ほかにも、参加したひとりひとりの子との、これまでの出来事が思い出されて、何度もぐっと涙を堪えた。

音楽発表会ではあるけれど、発表会の表舞台に立つ子だけではない。受付や準備のサポート役として参加したみんなもいる。たくさんのお客さまに対応できている。堂々と知らない人たちに対応できている。

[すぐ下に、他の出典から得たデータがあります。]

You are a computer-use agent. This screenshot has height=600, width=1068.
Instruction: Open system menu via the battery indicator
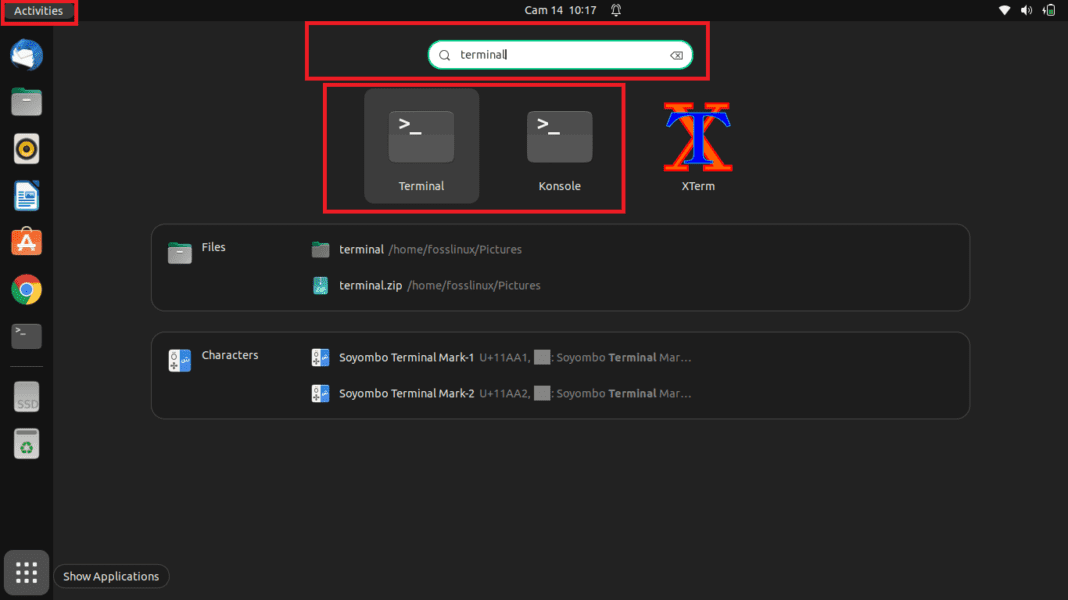pyautogui.click(x=1048, y=10)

ひとつひとつに、みんなの成長がみえて、本人たちは自覚していないかもしれないけれど、本当にぐんぐんぐんぐん成長していて、私は本当に嬉しかった。

仲間の存在の大きさ。
挑戦する場がある貴重さ。
ひとりひとりの持つ、命の強さ。

ここに辿り着くまで、いろんな事があったし、いろんな体験や準備や時間が必要だった。ひとそれぞれのタイミングがある。今回は、挑戦のタイミングではなかった子も、挑戦の場が続くことで、来年は参加できるかもしれない。発表会だけがすべてではなくて、毎回の音楽WS、ただ1回だけの参加でも、人生の経験値を得ている。

(2)居場所活動の意味

子どもの居場所。不登校の子たちの居場所。
その活動は、とても意味がある。

それを実感した発表会だった。

もし、子どもの居場所がなかったら。
ここに集まった子たちは、この体験を得られていない。

もし、子どもの居場所がなかったら。
この子たちは、どんな毎日を過ごしていただろう。

発表会だけではない。

なにもない毎日。
想像しただけで、苦しい。

学校に行かない選択をする。
それは、さまざまな体験の機会を放棄する。
そんな意思表示では、ない。

だけど、
実際は体験の機会を奪われる。
学習の機会も奪われる。
生きる力を身につける機会を奪われる。

学校に行けばいいじゃないか。

それは、体験を得たければ、
学校へ行けという乱暴な脅しだ。

生きる力を身につけたければ、
戦場へ行け。

辛くても、精神を病んでも、
たとえ命を失うことになっても、
体験の機会が欲しければ、行け。

そのくらい乱暴な言葉だ。

子どもたちには、権利がある。
「生きる権利」
「育つ権利」
「守られる権利」
「参加する権利」

ただただ学校へ行け。
既存のシステムに従え。

そう言うだけでは、
子どもの権利を侵害していることになる。

子どもの居場所が、ある。
それは、選択肢が増えること。

体験、学習、人との交流。
ひとりひとりの子が生きる力を身につける。

その権利を保障する。

子どもの居場所は、成果が見えにくい。
塾なら、進学の数で成果が見えるかもしれない。スポーツなら、全国大会出場などの結果がわかりやすい。

子どもの居場所は、どうか。
前より緊張せずに、過ごせるようになった。
みんなとお菓子やごはんを食べられるようになった。
やってみたいことに、挑戦してみた。
行ってみたかった場所へ行ってみた。
アルバイトを始めた。

数値化しにくい成果が多い。

数値化できないけれど、
確実に変化は起きている。

その小さくて大きな変化に、
居場所は貢献している。

だけど、その貢献度が見えにくい。

そこが、もどかしい。ああ、もどかしい!

毎日が、日常が、とても素敵で、大切なんだ。
居場所ではその毎日を一緒に過ごすことができる。

それが、魅力だったんだ、と改めて感じた発表会でした。

学校に行かない選択をしても、体験の機会が与えられる。それが普通になってほしい。

あの子がステージのはじっこで、笑顔で子どもたちと過ごしていたように、ただ安心して、笑顔で毎日を過ごせたら、もうそれだけでいいのに。

(3)専門技術の活用

今回の発表会は「楽友協会おきなわ」と鶴見さんというプロの音楽家集団のみなさんが、サポートしてくれている。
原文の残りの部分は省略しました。